Skills Hub

Peer feedback

Discussing ideas with other students on your course can be an effective way of developing your ideas. If you are struggling with new concepts, other students may be able to explain them to you in a way that you understand. They may also be able to suggest readings that they found useful. But avoid sharing work, as this could lead to allegations of collusion (a very serious type of academic misconduct).


For most of your modules at Sussex, your tutors will have set up a website or Canvas site with additional online resources to help support your learning. The websites will include lecture notes and recommended reading, and there may be opportunities for feedback. Forum discussions can be a good way to get informal feedback and discuss ideas with other students on your module. Your tutor will be able to see your discussions and contribute to any discussion threads.

The Student Mentor scheme in your school is another way to gain feedback from your peers. Find out more about mentoring by contacting your School Office.

Consider combining socialising with studying and try organising an informal reading or discussion group with other students on your module.



Second-year Electrical and Electronic Engineering

View Tayo's student perspective


Within your mates you're going to have some people who are really good, brilliant. Talk to them, there's no need to be shy about learning, you can get from each other. Because when you say it you think about it as well, you think what am I saying am I saying the right thing? And from there you understand - yeah, I am saying the right thing or the wrong thing. And you just figure it out.

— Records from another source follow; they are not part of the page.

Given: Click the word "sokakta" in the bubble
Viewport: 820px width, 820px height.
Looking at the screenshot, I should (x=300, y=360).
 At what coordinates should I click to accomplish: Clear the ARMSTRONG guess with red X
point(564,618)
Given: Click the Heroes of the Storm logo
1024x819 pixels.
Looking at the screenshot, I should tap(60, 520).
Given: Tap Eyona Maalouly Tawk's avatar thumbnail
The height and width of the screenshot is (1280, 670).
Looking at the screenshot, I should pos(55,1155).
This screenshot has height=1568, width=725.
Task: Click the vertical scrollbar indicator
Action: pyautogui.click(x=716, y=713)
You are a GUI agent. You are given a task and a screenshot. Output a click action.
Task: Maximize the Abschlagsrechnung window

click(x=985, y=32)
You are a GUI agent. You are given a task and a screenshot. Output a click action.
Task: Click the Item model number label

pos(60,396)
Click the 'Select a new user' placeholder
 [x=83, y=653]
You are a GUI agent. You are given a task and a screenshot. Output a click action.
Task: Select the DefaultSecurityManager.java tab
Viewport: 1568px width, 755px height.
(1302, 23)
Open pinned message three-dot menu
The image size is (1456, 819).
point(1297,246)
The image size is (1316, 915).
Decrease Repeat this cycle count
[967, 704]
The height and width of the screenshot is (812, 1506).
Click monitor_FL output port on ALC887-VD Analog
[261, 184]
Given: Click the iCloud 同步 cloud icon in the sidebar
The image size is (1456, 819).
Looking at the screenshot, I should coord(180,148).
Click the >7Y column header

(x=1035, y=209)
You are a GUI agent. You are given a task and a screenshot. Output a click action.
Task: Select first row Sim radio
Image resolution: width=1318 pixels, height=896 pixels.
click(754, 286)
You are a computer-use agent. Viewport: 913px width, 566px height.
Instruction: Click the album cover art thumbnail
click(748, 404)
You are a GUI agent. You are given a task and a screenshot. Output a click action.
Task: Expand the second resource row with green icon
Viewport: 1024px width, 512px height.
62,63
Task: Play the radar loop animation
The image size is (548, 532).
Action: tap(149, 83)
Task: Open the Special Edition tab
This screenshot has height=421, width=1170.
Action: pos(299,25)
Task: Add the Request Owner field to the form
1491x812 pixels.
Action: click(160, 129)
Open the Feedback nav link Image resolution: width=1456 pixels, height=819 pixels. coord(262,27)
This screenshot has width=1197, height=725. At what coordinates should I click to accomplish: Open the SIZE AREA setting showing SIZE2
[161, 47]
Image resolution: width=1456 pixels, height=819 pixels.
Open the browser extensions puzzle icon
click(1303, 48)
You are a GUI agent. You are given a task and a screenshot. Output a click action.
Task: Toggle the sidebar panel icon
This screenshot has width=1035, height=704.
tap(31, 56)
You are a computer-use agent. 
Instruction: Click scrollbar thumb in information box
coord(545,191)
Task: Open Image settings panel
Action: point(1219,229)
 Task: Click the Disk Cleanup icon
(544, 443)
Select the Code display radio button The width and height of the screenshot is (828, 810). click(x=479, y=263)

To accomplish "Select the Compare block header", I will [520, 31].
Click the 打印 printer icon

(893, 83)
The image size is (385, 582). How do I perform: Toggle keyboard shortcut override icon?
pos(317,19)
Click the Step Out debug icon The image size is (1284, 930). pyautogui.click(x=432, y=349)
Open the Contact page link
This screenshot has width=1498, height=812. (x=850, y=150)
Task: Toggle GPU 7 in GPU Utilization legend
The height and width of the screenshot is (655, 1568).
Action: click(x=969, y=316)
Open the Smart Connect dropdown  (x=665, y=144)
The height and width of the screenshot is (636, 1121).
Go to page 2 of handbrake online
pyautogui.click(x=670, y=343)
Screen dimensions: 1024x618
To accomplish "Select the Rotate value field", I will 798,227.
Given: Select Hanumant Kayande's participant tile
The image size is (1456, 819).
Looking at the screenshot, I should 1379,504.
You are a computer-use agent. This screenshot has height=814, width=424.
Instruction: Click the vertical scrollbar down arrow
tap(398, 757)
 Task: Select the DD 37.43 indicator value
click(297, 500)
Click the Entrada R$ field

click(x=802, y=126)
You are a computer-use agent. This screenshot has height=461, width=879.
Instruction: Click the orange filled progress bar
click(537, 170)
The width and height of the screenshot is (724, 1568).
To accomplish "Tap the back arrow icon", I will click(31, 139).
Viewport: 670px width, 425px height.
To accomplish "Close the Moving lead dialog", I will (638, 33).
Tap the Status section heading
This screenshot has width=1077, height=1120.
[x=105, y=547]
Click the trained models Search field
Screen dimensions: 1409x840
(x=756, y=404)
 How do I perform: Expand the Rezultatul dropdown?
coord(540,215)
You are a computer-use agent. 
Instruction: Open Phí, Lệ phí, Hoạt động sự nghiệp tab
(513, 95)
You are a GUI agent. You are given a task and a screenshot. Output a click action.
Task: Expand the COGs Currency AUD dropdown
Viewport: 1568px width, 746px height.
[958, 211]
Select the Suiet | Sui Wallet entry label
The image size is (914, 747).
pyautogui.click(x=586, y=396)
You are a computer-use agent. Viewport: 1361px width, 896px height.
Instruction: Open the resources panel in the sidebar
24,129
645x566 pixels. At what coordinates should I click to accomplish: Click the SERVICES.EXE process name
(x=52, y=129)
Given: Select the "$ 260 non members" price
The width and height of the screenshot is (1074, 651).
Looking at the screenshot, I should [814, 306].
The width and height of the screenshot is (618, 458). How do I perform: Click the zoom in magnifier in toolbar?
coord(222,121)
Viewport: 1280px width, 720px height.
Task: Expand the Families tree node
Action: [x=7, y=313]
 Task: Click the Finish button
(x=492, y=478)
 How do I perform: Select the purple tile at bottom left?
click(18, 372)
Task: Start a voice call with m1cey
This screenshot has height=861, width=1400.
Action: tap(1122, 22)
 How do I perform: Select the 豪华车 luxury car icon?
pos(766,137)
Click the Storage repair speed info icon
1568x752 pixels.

Third-year English Literature

View Kalim's student perspective


One way that I find that I learn a lot as well and enjoy my course is by talking to other students about it. I think that happens in all courses but especially with English literature because people want to talk about books when they've read books or when you've read anything. That also plays quite an important role in thought processes, especially when you're all writing essays together. It's moral support and you all group together and you're probably writing different essays but just grinding out ideas with each other. It's good practice for actually putting your ideas out on paper.